MTERA staff present at the Summit.
The ongoing need for tribal clean energy
Energy needs on tribal lands remain urgent. The DOE’s 2023 Tribal Electricity Access and Reliability report found that the average energy burden on tribal lands is 28.3% higher than the US average. 14,063 Navajo homes and 878 Hopi homes lacked access to electricity, and electrifying the Navajo homes alone could cost almost $1 billion. In many tribal and rural communities, energy policy determines whether families can afford power, whether communities can rely on systems that don’t fail, and whether homes can be connected at all.
That’s why canceled projects are so negatively impactful. One of the most visible setbacks was the Tribal Energy Resilience and Sovereignty (TERAS) project in Northern California. The project planned to help four tribes develop tribe-owned-and-operated nested microgrids, cut outage hours by 90% compared to 2022, and host more than 20 megawatts of clean-energy resources. Federal funding was listed at $87,629,455, but the award was canceled under the current administration. For communities facing repeated outages, this kind of loss threatens their resilience.

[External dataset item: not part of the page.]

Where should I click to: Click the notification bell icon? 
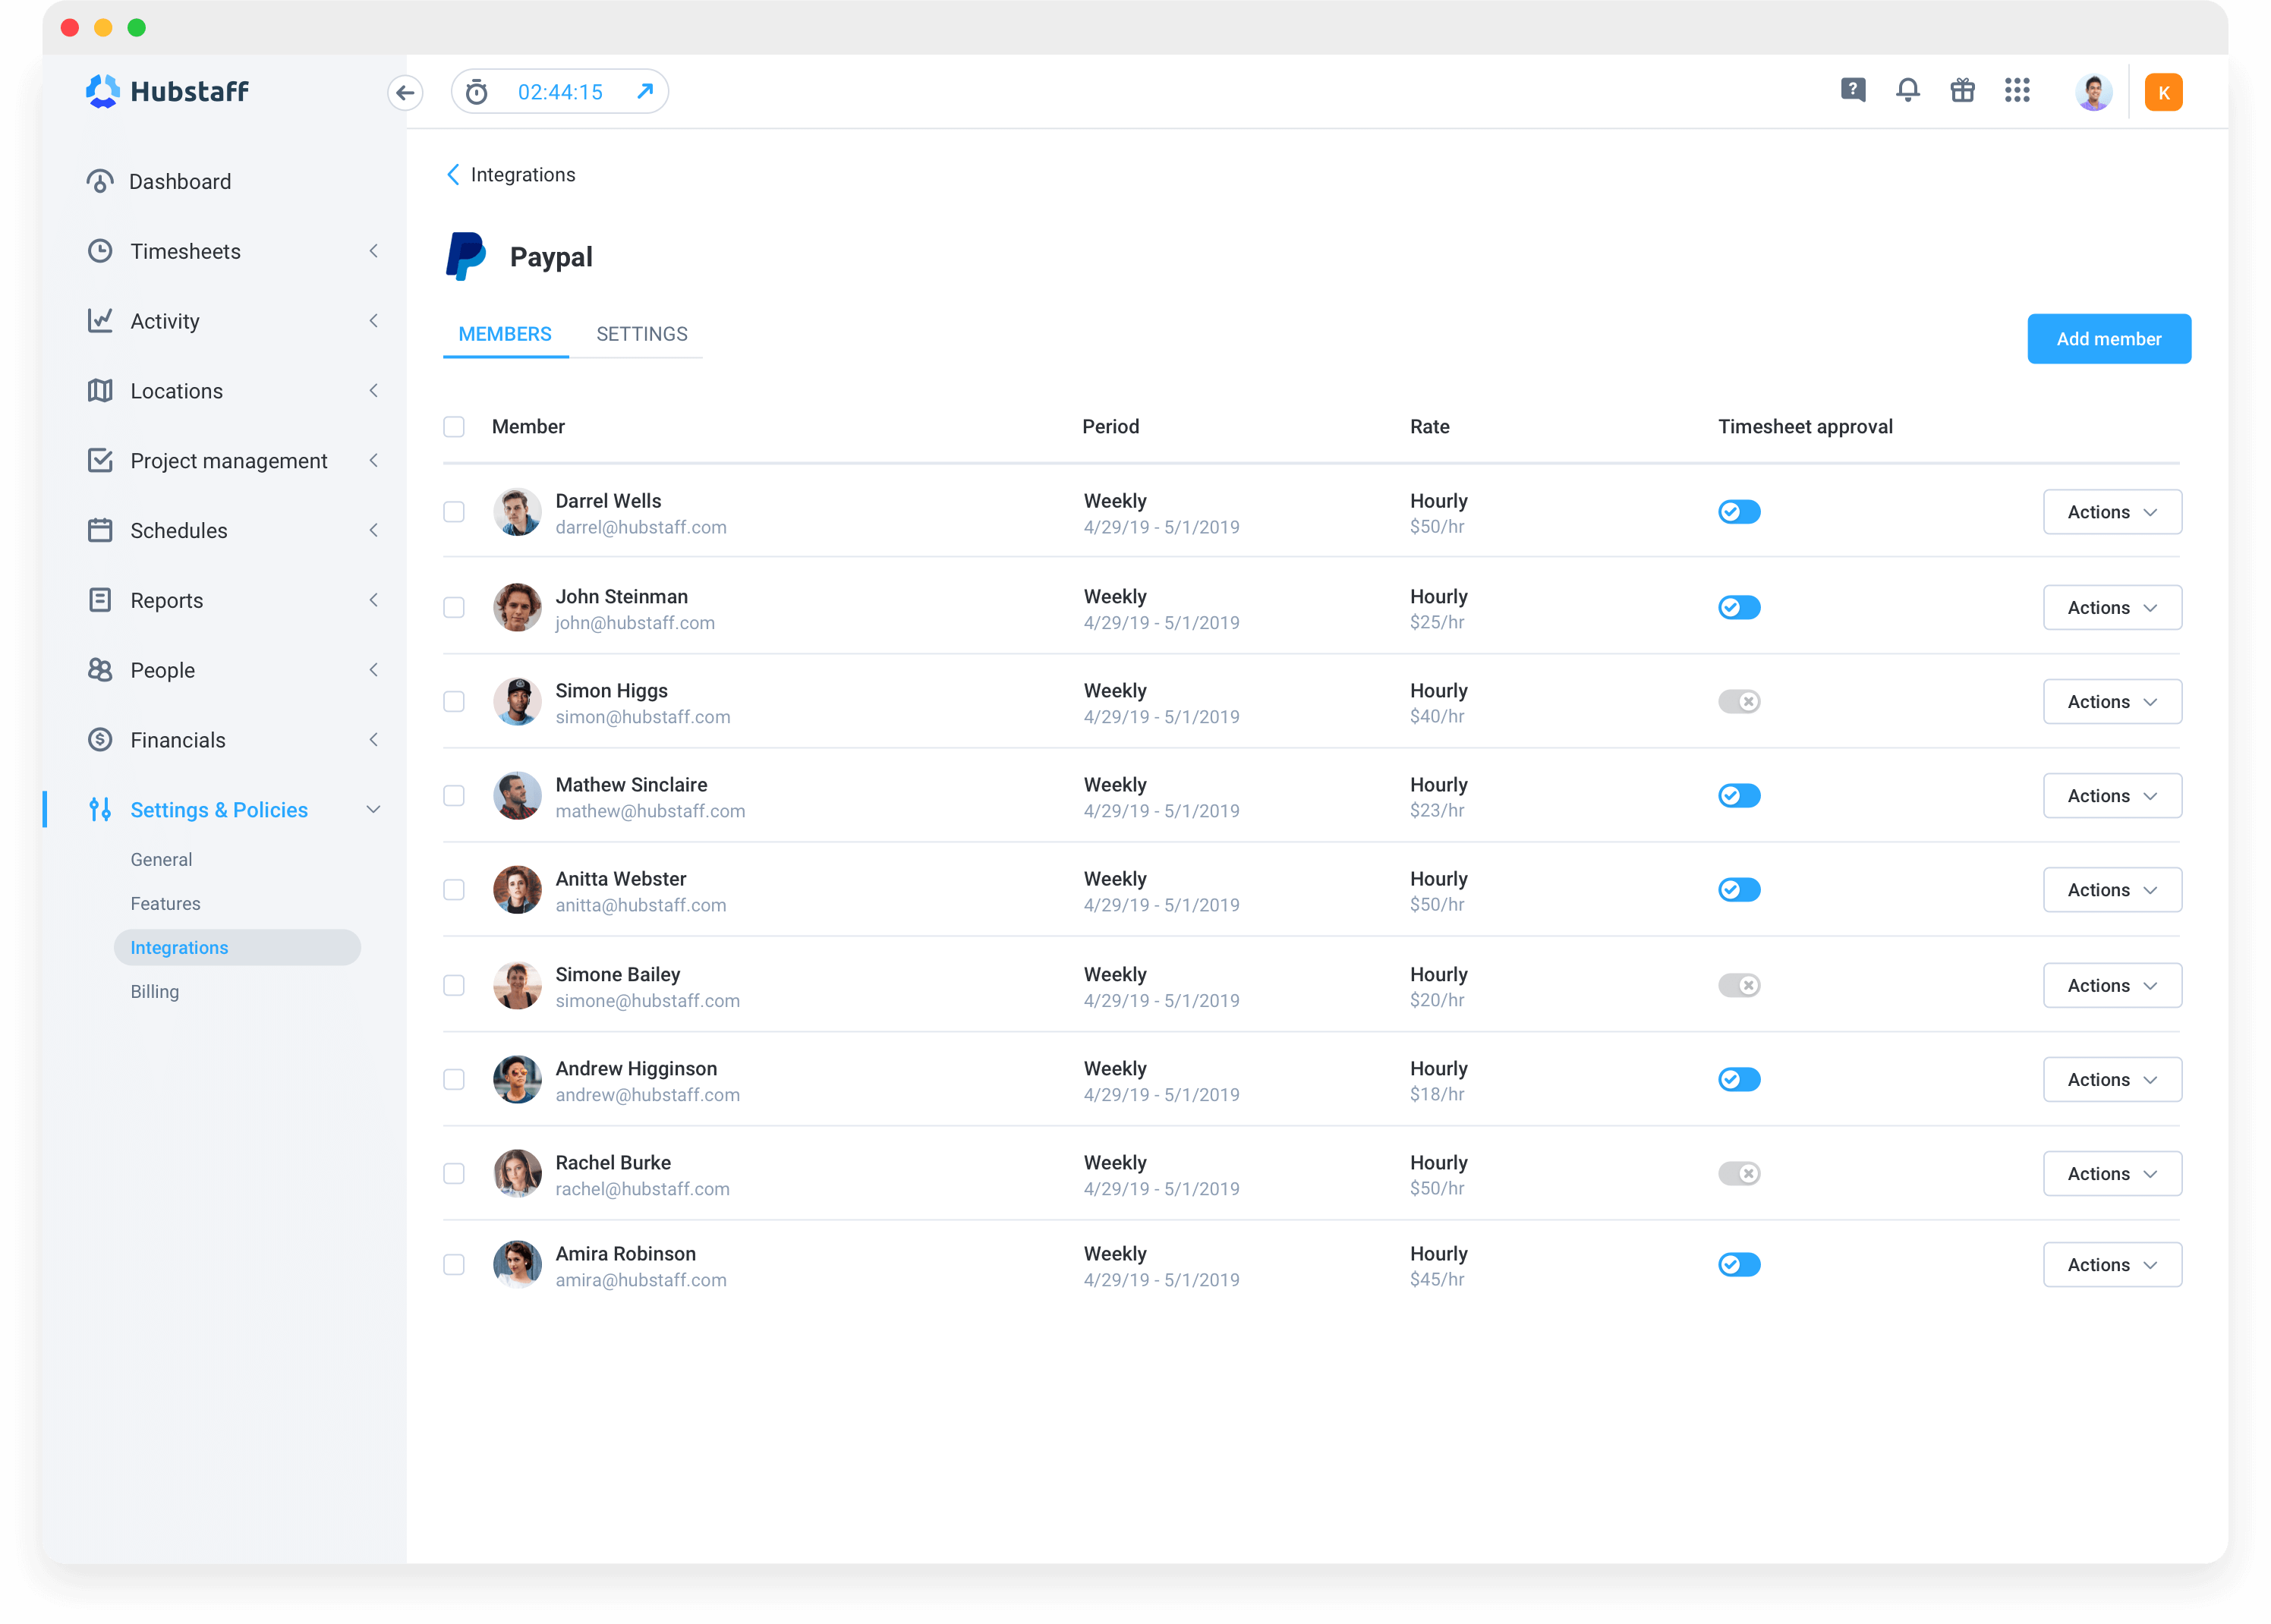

So, what exactly has happened to tribal energy funding since Trump took office? The clearest answer is that it’s become more unstable, more fragmented, and more political. These major funding streams have been frozen, clawed back, or repealed. But that’s only half the story.
The deeper truth is tribal clean energy has never depended entirely on Washington’s enthusiasm, even if federal money often decides the speed and scale of what gets built. Tribes and tribal-serving groups are adapting in ways that will survive this political moment. They’re rebuilding capital stacks, leaning on Native CDFIs, using bridge loans, pursuing philanthropic support, preserving project development work, and strengthening tribal governance over energy development on their own lands.
Native Nations have been persistent about their needs, their values, and their sovereign strengths as planners, facilitators, and developers of their own communities and futures. Some Native-led nonprofits and tribal governments have initiated clean-energy market assessments for 2025–2026. We’ve recently partnered with NACDC, Blackfeet Community College, Plenty Doors Community Development Corporation, Aanniiih Nakoda College, and the Fort Peck Tribes to best understand how governments and partners can respond to energy-related needs. Planning for energy audits, weatherization, energy alternatives, finance, and even transmission potential are being explored in various places across the country. Some of these community-based organizations are preparing to turn those ideas into action.
In this shifting and uncertain landscape, MTERA’s role comes into sharper focus. As tribes navigate funding instability and increasingly complex project development pathways, MTERA provides a consistent foundation. They support capacity building and foster collaboration across its growing network of member tribes. The conversations we heard in Milwaukee reflected needs for coordinated funding, shared learning, and long-term planning support. MTERA sits at the center of that ecosystem in helping tribes translate ambitious action toward energy sovereignty despite changing federal priorities.